NBC's Jim Miklaszewski relayed the majority view: "So what's going on? Media critics claim the explosive growth in 24-hour news outlets has created an unhealthy competition." But wait. Which critics? NBC used Tom Rosenstiel, formerly of the Los Angeles Times and Newsweek. ABC's "Good Morning America" put on Washington Post media writer Howard Kurtz and Marshall Loeb of the Columbia Journalism Review. Those who would charge liberal bias behind the Tailwind hoax were not invited to comment.

Everyone was willing to blame competition, and certainly that is a factor. As Jonathan Alter theorized in Newsweek: "The biggest problem is not frauds and incompetents, though they should be drummed out. It's the channel-flipping factor. We are all so terrified of losing audience that we're rapidly morphing into an entertainment medium." Journalists don't see this as a <ital>journalist's<ital> problem, but as the fault of overzealous executives and their Nielsen meters and reader focus groups.
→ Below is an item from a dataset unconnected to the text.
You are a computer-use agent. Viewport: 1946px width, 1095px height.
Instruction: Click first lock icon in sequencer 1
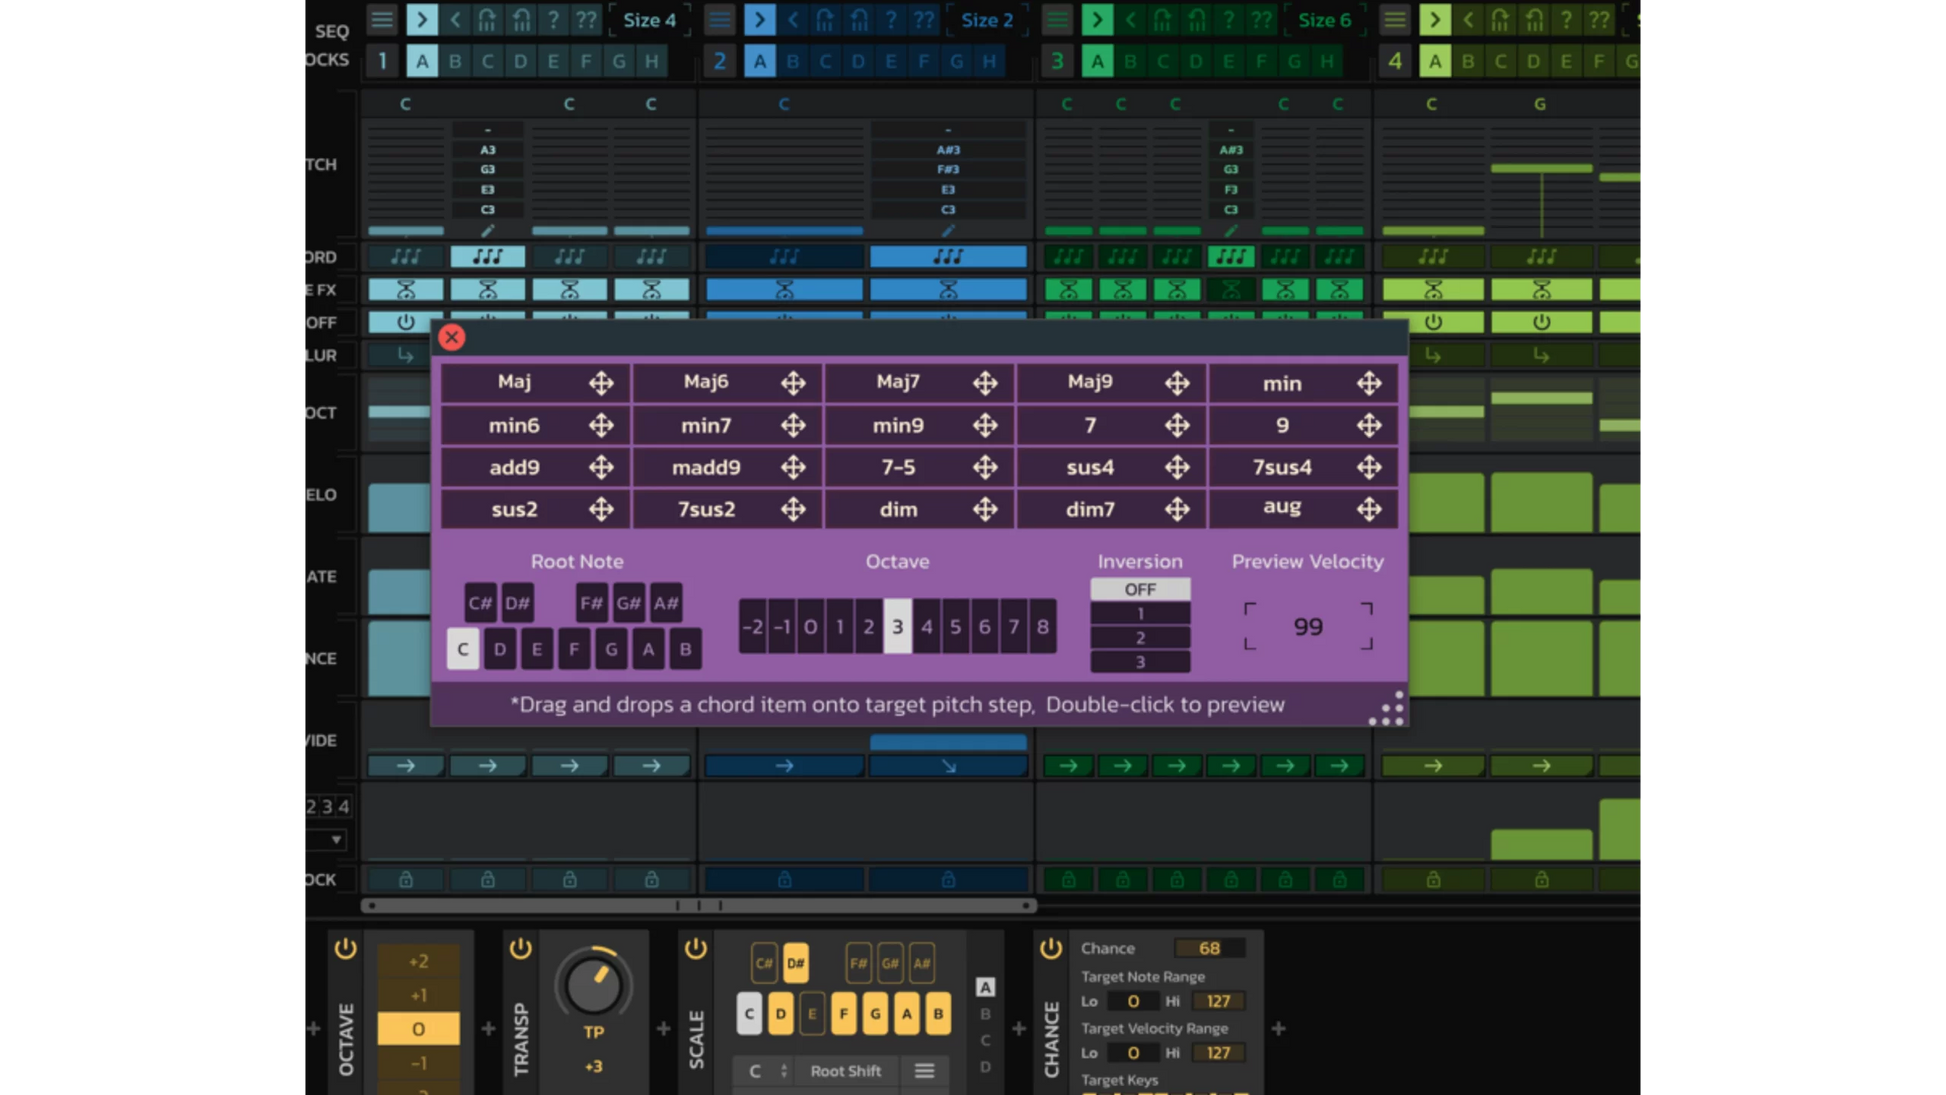point(405,880)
CNN was correct to fire the producers responsible for this America-bashing insult. It was a refreshing departure from the normal media arrogance one usually finds. Compare CNN's reaction to ABC's when they tried to ruin Food Lion. The "Prime Time Live" producers who lied on their resumes in order to sneak into Food Lion got promotions and raises, and the Executive Producer, who was personally fined $35,000 by a jury - one Mr. Richard Kaplan - got promoted to president of CNN. (Upon his hiring, CNN chief Tom Johnson claimed: "Rick has been involved with shows that have set new standards of excellence in television news." Oops.)

But not enough heads rolled. Despite the gripes of many anti-Kaplan staffers inside CNN, Kaplan went officially unrebuked for this disaster. Why? When "Dateline" rigged GM trucks, NBC News President Michael Gartner was forced to resign. Why shouldn't Kaplan be forced to follow suit, when the concept of merging CNN with Time-Warner magazines into the "NewsStand" format was his brainchild and especially when the erroneous charge - murdering fellow Americans with nerve gas - is so much more serious than tainted chicken breasts?
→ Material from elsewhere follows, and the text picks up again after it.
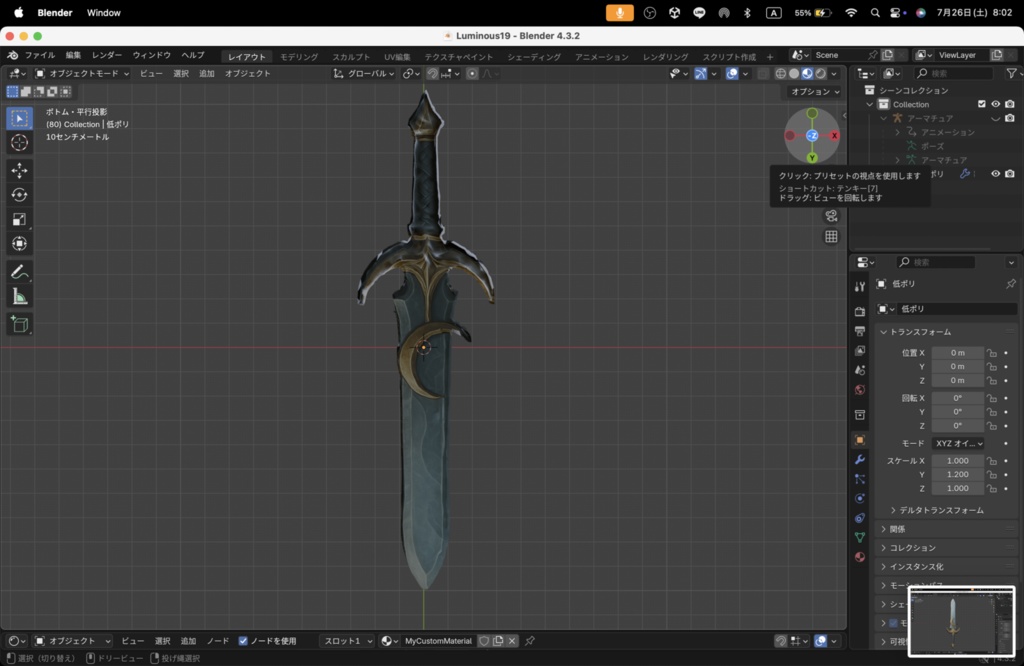Toggle Collection exclude checkbox in outliner
Screen dimensions: 1024x666
(981, 104)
And why just "reprimand" Peter Arnett, the infamous salesman of Iraqi propaganda during the Gulf War? It was enough of a mystery that CNN considered this America-hating New Zealander an asset to their credibility after the Gulf War, when he admitted to the National Press Club in March 1991 that he really didn't know whether his Baghdad reporting was true, and he "didn't go deep down" to try and find out.

From now on, any important news story delivered by Peter Arnett is not going to be believed.

It's sad that the unashamed Arnett retains his job, while someone like Janet Cooke will never work in the national media again. As a young Washington Post writer, she invented an eight-year-old cocaine addict and won a Pulitzer before the hoax was exposed. Two years ago, she tried to make a comeback. She made no effort to duck responsibility like Kaplan or Arnett, and she was contrite and willing to make amends. The media were sympathetic to her plight, but still nobody hired her. They understood the baggage she would carry, and how her soiled name would damage the credibility of any media outlet sponsoring her. That's the sort of baggage CNN now has and forever will have, at least so long as Arnett and Kaplan are still drawing paychecks there.